One approach is to design all operations to be idempotent. An operation is idempotent if it can be called multiple times without producing additional side-effects after the first call. In other words, a client can invoke the operation once, twice, or many times, and the result will be the same. Essentially, the service should ignore duplicate calls. For a method with side effects to be idempotent, the service must be able to detect duplicate calls. For example, you can have the caller assign the ID, rather than having the service generate a new ID. The service can then check for duplicate IDs.


The HTTP specification states that GET, PUT, and DELETE methods must be idempotent. POST methods are not guaranteed to be idempotent. If a POST method creates a new resource, there is generally no guarantee that this operation is idempotent.

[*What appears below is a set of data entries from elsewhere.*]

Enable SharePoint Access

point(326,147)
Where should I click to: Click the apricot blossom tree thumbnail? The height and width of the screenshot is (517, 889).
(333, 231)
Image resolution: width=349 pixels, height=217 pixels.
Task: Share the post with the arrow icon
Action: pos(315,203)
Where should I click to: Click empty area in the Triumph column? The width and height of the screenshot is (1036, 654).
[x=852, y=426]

It's not always straightforward to write idempotent method. Another option is for the Scheduler to track the progress of every transaction in a durable store. Whenever it processes a message, it would look up the state in the durable store. After each step, it would write the result to the store. There may be performance implications to this approach.

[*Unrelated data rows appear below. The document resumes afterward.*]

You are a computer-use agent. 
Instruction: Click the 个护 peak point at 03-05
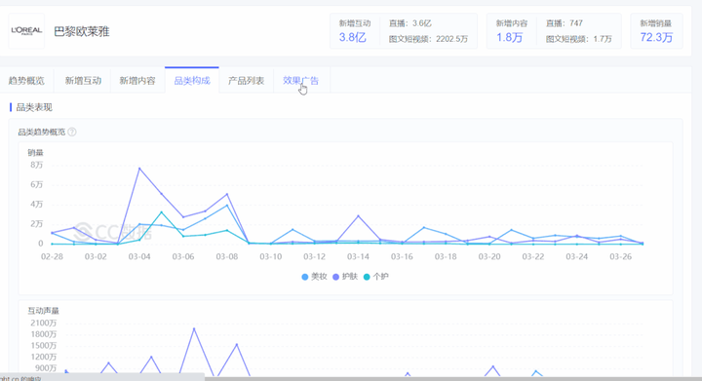tap(161, 212)
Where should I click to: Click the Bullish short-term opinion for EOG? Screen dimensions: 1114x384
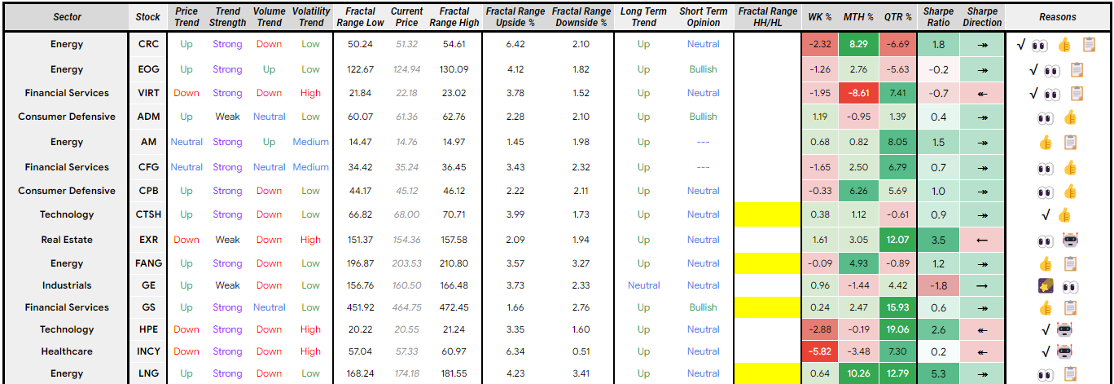coord(703,70)
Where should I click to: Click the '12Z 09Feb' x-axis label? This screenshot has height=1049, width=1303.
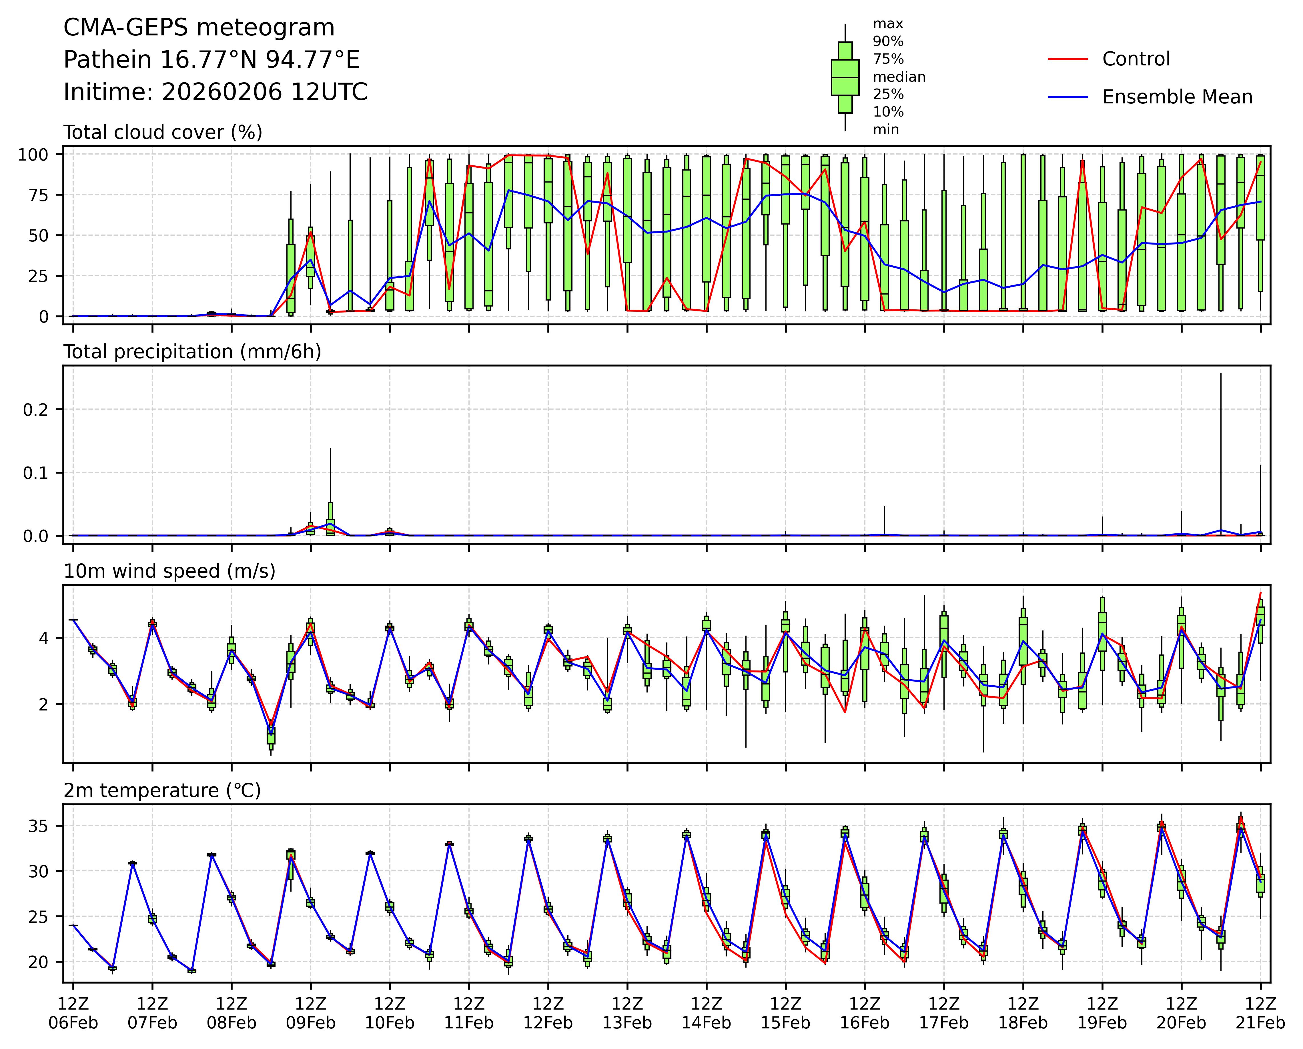click(310, 1013)
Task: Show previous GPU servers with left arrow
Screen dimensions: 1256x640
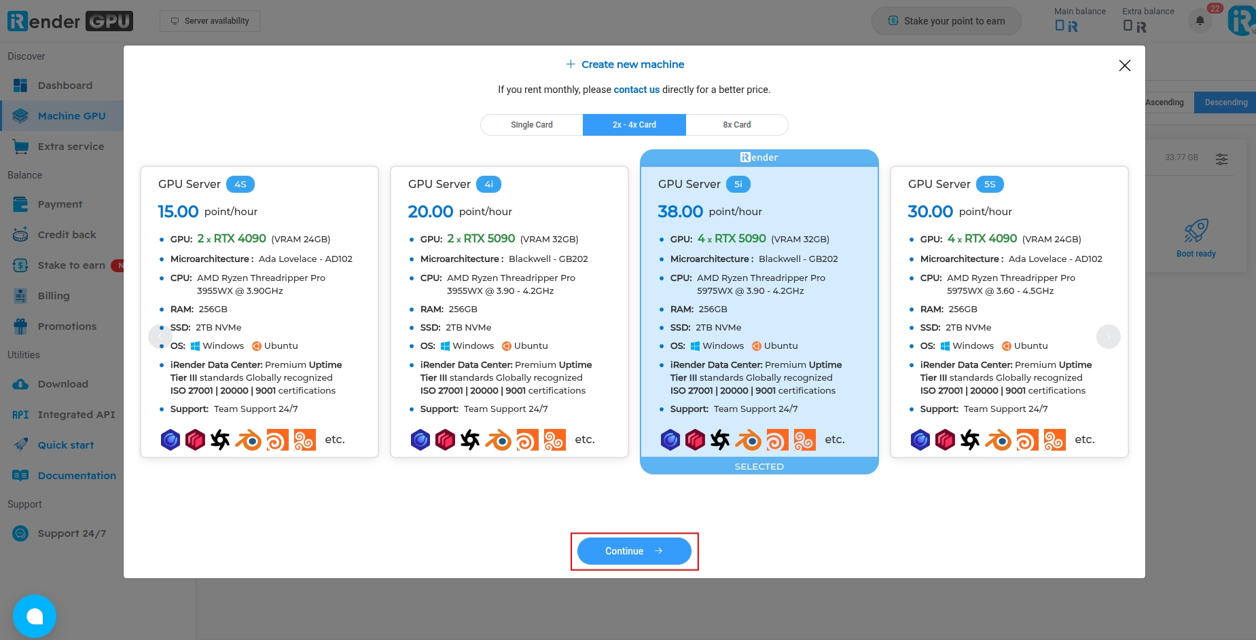Action: (160, 337)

Example: Idempotent operations

The HTTP specification states that PUT methods must be idempotent. The specification defines idempotent this way:

A request method is considered "idempotent" if the intended effect on the server of multiple identical requests with that method is the same as the effect for a single such request. (RFC 7231)

It's important to understand the difference between PUT and POST semantics when creating a new entity. In both cases, the client sends a representation of an entity in the request body. But the meaning of the URI is different.

  • For a POST method, the URI represents a parent resource of the new entity, such as a collection. For example, to create a new delivery, the URI might be /api/deliveries. The server creates the entity and assigns it a new URI, such as /api/deliveries/39660. This URI is returned in the Location header of the response. Each time the client sends a request, the server will create a new entity with a new URI.

  • For a PUT method, the URI identifies the entity. If there already exists an entity with that URI, the server replaces the existing entity with the version in the request. If no entity exists with that URI, the server creates one. For example, suppose the client sends a PUT request to api/deliveries/39660. Assuming there is no delivery with that URI, the server creates a new one. Now if the client sends the same request again, the server will replace the existing entity.

Here is the Delivery service's implementation of the PUT method.

[ProducesResponseType(typeof(Delivery), 201)]
[ProducesResponseType(typeof(void), 204)]
public async Task<IActionResult> Put([FromBody]Delivery delivery, string id)
    logger.LogInformation("In Put action with delivery {Id}: {@DeliveryInfo}", id, delivery.ToLogInfo());
        var internalDelivery = delivery.ToInternal();

        // Create the new delivery entity.
        await deliveryRepository.CreateAsync(internalDelivery);

        // Create a delivery status event.
        var deliveryStatusEvent = new DeliveryStatusEvent { DeliveryId = delivery.Id, Stage = DeliveryEventType.Created };
        await deliveryStatusEventRepository.AddAsync(deliveryStatusEvent);

        // Return HTTP 201 (Created)
        return CreatedAtRoute("GetDelivery", new { id= delivery.Id }, delivery);
    catch (DuplicateResourceException)
        // This method is mainly used to create deliveries. If the delivery already exists then update it.
        logger.LogInformation("Updating resource with delivery id: {DeliveryId}", id);

        var internalDelivery = delivery.ToInternal();
        await deliveryRepository.UpdateAsync(id, internalDelivery);

        // Return HTTP 204 (No Content)
        return NoContent();

It's expected that most requests will create a new entity, so the method optimistically calls CreateAsync on the repository object, and then handles any duplicate-resource exceptions by updating the resource instead.